In Kabul, more than 200 male Kabul University students protested the 2009 Elimination of Violence Against Women law, claiming the president decree for women’s rights is un-Islamic (Pajhwok, Post). The protestors demanded a repeal of the law — which includes a ban on child and forced marriages, makes domestic violence a crime, and protects rape victims from prosecution — and warned that protests would continue if parliament approved the law. Some even said they would join the Taliban and incite an uprising against the government if the legislation were passed.

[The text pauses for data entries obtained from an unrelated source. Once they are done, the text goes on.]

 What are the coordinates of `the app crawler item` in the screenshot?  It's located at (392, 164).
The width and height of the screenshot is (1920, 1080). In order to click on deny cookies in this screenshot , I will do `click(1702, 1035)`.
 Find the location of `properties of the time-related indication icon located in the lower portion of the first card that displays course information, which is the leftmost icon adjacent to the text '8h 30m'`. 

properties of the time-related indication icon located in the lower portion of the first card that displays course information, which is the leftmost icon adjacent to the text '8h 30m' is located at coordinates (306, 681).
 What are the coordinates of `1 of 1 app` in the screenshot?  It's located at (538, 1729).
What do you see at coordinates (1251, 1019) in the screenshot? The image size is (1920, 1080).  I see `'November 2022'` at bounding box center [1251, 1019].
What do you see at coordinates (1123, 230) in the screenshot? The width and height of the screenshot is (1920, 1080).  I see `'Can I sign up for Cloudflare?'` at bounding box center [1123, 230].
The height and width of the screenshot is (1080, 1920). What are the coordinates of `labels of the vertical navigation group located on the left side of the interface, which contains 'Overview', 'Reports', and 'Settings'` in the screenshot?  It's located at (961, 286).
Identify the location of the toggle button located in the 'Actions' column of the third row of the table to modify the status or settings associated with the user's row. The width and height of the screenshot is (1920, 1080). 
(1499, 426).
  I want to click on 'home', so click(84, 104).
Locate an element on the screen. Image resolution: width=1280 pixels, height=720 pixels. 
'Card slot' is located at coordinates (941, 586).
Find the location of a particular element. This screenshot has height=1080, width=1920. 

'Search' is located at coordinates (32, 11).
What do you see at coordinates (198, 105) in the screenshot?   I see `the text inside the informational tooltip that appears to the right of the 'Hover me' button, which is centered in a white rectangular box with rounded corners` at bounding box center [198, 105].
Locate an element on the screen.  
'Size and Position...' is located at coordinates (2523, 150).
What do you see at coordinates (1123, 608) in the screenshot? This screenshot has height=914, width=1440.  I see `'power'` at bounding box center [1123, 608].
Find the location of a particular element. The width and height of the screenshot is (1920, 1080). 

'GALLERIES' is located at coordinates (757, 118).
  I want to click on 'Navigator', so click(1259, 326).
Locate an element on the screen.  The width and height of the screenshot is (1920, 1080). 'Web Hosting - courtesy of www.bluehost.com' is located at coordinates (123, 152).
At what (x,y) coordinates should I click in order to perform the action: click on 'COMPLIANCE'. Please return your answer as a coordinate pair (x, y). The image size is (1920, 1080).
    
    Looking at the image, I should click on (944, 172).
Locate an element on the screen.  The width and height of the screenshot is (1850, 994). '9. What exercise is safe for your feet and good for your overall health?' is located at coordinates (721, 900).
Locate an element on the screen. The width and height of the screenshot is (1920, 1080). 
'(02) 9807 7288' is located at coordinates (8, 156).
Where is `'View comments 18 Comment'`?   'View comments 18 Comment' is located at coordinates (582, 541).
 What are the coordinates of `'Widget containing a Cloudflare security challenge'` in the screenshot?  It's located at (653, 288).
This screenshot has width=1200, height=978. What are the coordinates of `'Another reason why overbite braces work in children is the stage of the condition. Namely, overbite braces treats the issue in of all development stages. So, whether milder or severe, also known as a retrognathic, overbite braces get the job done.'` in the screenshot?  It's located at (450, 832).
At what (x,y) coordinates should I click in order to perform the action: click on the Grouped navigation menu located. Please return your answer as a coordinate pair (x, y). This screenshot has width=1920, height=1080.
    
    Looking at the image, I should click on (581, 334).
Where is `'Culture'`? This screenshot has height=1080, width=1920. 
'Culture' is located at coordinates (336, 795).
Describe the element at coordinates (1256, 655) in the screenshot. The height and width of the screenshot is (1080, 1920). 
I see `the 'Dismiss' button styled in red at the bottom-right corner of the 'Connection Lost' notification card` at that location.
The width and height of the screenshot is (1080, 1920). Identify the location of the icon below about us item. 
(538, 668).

In welcome news, the British government released a proposal Wednesday that will allow six hundred Afghan interpreters who have worked with British troops for more than a year to relocate to Britain on a five-year visa (Pajhwok). Those who do not meet the year-requirement will be given training and education packages with the Afghan security forces and wages equal to their current salaries.
Returning from a two-day trip to India, Afghan President Hamid Karzai said he left a "w
ish list" of military equipment with the Indian government (Pajhwok, Reuters). Not your average Bed, Bath, and Beyond registry, Indian media reported 105mm artillery, medium-lift aircraft, bridge-laying equipment, and trucks were some of the items requested.